Answer
Vertical asymptote is $x=-4$ and $x=0$ is a hole.
Work Step by Step
If there is a rational function $f\left( x \right)=\frac{p\left( x \right)}{q\left( x \right)}$ where $p\left( x \right)$ is the numerator and $q\left( x \right)$ is the denominator, then $x=a$ is a vertical asymptote of the function $f\left( x \right)$ if $x=a$ is a zero of the denominator $q\left( x \right)$.
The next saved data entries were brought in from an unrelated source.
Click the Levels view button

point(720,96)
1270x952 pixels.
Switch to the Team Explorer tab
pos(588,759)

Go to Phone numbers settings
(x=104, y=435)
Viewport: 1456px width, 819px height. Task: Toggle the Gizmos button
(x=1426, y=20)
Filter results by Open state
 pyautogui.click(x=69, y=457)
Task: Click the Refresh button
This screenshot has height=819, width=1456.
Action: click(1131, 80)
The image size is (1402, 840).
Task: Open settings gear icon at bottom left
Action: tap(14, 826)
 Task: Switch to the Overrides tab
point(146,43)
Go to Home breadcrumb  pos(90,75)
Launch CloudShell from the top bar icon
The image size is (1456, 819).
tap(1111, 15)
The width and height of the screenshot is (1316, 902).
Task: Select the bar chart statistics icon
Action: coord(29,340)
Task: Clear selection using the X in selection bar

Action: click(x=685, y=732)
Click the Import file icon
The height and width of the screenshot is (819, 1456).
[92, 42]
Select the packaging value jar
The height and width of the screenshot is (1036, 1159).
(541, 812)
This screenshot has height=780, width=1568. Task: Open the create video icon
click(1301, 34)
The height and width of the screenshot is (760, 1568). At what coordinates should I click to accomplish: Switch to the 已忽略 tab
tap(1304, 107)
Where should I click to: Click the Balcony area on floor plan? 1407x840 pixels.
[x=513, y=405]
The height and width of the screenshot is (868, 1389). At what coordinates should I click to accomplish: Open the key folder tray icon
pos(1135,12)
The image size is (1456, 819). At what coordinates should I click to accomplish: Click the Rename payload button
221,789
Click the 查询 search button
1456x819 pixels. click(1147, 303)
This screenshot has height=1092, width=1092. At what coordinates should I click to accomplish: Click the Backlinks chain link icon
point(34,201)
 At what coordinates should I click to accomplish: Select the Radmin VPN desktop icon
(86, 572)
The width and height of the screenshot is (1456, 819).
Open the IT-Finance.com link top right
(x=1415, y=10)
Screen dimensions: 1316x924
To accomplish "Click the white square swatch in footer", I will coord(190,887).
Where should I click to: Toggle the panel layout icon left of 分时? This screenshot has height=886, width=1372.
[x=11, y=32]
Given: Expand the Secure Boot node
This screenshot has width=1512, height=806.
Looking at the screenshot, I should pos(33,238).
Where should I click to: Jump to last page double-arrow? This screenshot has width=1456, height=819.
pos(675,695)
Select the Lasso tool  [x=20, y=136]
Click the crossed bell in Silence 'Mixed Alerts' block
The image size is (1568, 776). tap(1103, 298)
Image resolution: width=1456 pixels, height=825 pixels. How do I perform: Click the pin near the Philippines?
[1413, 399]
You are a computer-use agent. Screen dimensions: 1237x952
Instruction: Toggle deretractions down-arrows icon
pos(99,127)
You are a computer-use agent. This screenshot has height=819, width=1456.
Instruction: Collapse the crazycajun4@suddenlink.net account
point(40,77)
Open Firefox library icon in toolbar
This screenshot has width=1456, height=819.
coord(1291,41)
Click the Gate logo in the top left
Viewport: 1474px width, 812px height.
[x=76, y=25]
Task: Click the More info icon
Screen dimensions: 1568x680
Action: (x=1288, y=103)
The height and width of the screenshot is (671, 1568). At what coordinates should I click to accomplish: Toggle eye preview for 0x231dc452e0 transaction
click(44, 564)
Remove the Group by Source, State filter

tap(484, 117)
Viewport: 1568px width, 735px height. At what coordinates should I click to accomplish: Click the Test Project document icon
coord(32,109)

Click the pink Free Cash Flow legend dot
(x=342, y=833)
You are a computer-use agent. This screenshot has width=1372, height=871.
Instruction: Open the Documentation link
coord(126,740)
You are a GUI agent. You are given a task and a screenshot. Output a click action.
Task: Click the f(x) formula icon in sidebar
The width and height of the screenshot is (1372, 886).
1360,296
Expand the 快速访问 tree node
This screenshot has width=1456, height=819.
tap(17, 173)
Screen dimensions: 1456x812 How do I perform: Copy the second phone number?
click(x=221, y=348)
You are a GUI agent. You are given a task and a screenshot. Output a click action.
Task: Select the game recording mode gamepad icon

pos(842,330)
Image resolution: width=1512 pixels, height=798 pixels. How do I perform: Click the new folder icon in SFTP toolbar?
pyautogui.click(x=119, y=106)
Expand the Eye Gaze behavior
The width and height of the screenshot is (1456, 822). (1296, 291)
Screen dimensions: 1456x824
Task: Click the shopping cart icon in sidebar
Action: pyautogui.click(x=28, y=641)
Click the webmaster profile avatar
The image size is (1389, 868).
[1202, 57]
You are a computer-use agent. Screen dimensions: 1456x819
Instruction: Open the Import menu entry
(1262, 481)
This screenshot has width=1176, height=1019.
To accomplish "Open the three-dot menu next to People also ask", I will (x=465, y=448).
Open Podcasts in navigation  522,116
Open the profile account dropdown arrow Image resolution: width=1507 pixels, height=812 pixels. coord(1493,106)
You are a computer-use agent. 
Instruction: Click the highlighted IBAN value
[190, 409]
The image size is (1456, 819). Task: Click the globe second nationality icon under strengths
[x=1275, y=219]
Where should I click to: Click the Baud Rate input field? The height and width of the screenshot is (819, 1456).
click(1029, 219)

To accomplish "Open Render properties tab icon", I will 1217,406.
After cancelling the common factor $x$ from the numerator and denominator, the function $h\left( x \right)=\frac{1}{x+4}$
For the vertical asymptote, equate the denominator to zero.
$\begin{align}
& x+4=0 \\
& x=-4
\end{align}$
Thus, $x=-4$ is a vertical asymptote.
If there is a rational function $f\left( x \right)=\frac{p\left( x \right)}{q\left( x \right)}$, where $p\left( x \right)$ is the numerator and $q\left( x \right)$ is the denominator then $x=a$ is called a hole if $x-a$ is a common factor of the numerator and denominator.
There is a common factor between $x$ and $x\left( x+4 \right)$ is $x$. So, $x=0$ is a hole.
Hence, $x=-4$ is a vertical asymptote and $x=0\text{ is a hole}$.